I wrote about the coming of what I call the "digital pit" in my own blog post recently: http://aplaywrightspeaks.blogspot.com/2011/05/digital-pit-clamors-no-more-mushrooms.html
The mushroom paradigm can still work if it adapts. Professional theater, dance, orchestras can co-exist with electronic other forms but to do so they must make room for participatory word-of-mouth and other avenues of self-expression from the audiences.
Performers will always perform and there will always be an audience for those performances. I do agree that the pro/am divide is melting away. People still recognize when something is excellent and exciting.
Recorded is not going to replace live.
In many ways, a lot of the coming change is a return to the way things used to be -- before the arts bureaucracy -- combined with the new evolving communication technologies as the new word-of-mouth.
I could go into more depth with my ideas but have probably more than used up my 64 cents worth ;-)
I totally agree that we are going back to the future. The mass media made us passive for a while, but as Clay Shirky says, we are waking up again from our long, TV-sitcom-induced sleep.
Given that our regional theatre movement was born at the height of that sleep, there is going to be an upheaval. Thank God.
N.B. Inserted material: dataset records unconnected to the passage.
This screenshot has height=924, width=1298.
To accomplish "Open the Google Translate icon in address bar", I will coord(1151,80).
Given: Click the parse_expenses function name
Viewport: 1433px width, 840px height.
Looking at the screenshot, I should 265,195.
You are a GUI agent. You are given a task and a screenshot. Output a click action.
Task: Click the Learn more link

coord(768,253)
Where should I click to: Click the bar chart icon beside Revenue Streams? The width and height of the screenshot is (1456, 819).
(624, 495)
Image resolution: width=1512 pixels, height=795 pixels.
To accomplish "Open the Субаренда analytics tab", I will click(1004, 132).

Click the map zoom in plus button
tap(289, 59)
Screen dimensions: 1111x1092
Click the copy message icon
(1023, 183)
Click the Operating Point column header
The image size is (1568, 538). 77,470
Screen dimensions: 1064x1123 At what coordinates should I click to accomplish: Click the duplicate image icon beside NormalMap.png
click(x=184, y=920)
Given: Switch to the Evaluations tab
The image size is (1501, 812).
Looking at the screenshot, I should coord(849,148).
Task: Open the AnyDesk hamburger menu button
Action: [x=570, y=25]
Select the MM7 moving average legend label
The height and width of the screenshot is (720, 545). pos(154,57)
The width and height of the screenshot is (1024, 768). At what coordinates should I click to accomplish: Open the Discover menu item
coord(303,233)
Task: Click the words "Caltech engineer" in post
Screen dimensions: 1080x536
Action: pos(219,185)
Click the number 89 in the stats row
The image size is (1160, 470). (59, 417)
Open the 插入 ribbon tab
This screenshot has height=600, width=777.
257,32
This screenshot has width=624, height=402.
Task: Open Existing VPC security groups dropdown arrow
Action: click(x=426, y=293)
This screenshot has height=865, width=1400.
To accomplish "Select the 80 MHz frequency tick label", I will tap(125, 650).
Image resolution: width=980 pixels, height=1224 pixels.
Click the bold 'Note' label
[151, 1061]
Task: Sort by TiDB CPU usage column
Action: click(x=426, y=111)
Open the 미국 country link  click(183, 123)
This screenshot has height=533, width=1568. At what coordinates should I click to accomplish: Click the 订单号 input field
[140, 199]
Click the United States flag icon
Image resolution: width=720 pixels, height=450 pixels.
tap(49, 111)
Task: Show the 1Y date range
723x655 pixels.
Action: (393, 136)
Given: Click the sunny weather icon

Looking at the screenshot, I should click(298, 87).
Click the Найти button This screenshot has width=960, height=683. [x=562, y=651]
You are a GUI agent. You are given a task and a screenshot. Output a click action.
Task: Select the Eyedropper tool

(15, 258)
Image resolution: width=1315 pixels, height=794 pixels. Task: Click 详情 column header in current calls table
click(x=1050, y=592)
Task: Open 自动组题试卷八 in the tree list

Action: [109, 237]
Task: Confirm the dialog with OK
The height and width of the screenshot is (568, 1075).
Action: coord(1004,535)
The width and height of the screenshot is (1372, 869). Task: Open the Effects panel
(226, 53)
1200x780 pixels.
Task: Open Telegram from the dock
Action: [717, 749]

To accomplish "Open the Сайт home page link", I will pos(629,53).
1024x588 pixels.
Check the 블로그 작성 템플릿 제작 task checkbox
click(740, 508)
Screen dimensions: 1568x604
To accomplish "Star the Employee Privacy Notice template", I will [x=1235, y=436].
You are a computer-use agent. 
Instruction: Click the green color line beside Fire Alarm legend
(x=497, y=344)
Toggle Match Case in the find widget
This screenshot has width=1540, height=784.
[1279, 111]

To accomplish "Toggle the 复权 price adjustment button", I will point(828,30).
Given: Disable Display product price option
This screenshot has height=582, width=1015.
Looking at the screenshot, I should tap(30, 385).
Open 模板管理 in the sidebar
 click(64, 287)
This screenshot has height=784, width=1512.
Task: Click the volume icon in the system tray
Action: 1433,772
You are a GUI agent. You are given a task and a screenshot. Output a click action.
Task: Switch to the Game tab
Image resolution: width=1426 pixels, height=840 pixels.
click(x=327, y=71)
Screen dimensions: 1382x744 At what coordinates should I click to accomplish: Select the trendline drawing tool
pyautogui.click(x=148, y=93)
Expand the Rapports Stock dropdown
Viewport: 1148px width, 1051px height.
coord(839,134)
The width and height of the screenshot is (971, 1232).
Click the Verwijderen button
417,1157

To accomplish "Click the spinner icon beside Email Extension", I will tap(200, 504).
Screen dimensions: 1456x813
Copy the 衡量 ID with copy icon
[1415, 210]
Well, I'd suggest she needs to revisit her theatre history. This sit-down-and-shut-up attitude we have toward the audience had to be trained into them, and was definitely NOT the way it was done throughout the first 2300+ years of theatre history.
I think actors and audiences need to get over this insistence on quiet -- theatre isn't the library. As far as Lavey's insistence that Steppenwolf relies on language -- well, so did Shakespeare, and he had to deal with the groundlings.